━━ Selected excerpt
But for an occasional “night-out” dinner in? The fun of cooking together again without having to remember anything at the store? Or having to figure out which recipe? That was so good. That means, for us, Plated would be a better choice.

Both services seem to default to auto-enrollment in regular/weekly food deliveries. Plated’s team helped me work that out pretty quickly. It took me forever to figure out how to stop the boxes from coming on Blue Apron. I unchecked everything on their widget. Twice. They still came.  (Eventually Blue Apron did help me fix this; thanks you guys!)

Our Favorite Recipes: Blue Apron had catfish and jicama slaw with amaranth and watermelon radish. So very good. A hands-down winner. Pan-seared salmon with lima bean and olive relish was also good, but this is one that we had to substitute out the couscous.

Plated had vegetable lasagna, chicken paillard (so much fun smashing the chicken to make paillard, I can’t tell you.), miso rice portabellos, and chicken tikka masala. It was all just completely awesome. (I wish I could link you to these pages at Plated.com, but I can’t.)

So, one family, two food subscription services: Plated and Blue Apron. When we emerged from beneath our pile of boxes (oh so many boxes), we discovered something: We liked cooking again.  I’ll call that a win.
━━━━
━━ Excerpted records
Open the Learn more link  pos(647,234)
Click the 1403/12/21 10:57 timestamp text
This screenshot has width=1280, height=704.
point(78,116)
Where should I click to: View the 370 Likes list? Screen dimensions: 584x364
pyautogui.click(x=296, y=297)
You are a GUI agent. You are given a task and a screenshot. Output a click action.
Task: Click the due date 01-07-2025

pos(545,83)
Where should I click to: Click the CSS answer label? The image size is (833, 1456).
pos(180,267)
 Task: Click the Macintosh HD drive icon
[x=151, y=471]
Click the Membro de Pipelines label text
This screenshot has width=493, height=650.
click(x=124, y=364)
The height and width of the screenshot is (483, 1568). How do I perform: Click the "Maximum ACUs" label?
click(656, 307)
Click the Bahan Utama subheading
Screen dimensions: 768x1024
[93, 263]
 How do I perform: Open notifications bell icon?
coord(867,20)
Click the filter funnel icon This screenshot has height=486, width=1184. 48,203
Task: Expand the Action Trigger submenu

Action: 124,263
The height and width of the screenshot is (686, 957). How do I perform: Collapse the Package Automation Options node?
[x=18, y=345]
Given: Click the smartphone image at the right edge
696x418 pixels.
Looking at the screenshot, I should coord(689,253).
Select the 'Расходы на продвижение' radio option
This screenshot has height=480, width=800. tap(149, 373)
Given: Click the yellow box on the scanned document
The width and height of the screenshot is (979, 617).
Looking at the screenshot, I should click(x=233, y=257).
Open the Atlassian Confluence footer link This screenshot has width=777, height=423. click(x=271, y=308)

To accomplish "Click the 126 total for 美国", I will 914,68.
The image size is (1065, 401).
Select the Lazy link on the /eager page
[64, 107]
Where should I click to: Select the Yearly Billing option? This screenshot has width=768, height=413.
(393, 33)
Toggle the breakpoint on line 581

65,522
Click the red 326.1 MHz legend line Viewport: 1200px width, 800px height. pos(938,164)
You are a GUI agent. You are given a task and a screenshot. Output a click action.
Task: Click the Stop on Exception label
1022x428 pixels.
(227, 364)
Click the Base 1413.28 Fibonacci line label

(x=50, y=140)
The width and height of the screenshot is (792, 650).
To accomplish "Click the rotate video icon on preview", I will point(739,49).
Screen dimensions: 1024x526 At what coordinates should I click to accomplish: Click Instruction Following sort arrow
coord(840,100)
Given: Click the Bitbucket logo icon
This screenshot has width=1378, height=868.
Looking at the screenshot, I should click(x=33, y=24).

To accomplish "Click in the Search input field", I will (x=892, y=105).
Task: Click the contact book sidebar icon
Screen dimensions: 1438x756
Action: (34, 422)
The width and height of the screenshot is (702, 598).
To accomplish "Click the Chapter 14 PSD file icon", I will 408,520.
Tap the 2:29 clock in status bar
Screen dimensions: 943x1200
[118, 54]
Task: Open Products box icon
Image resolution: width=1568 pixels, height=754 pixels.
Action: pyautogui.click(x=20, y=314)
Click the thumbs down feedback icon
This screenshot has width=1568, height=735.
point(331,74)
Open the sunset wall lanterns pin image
━━━━
■ Task goal ■
List every dish the meal kit review names as coming from Plated. The lines have nothing to do with the meal kit review.

■ Finished exercise ■
- vegetable lasagna
- chicken paillard
- miso rice portabellos
- chicken tikka masala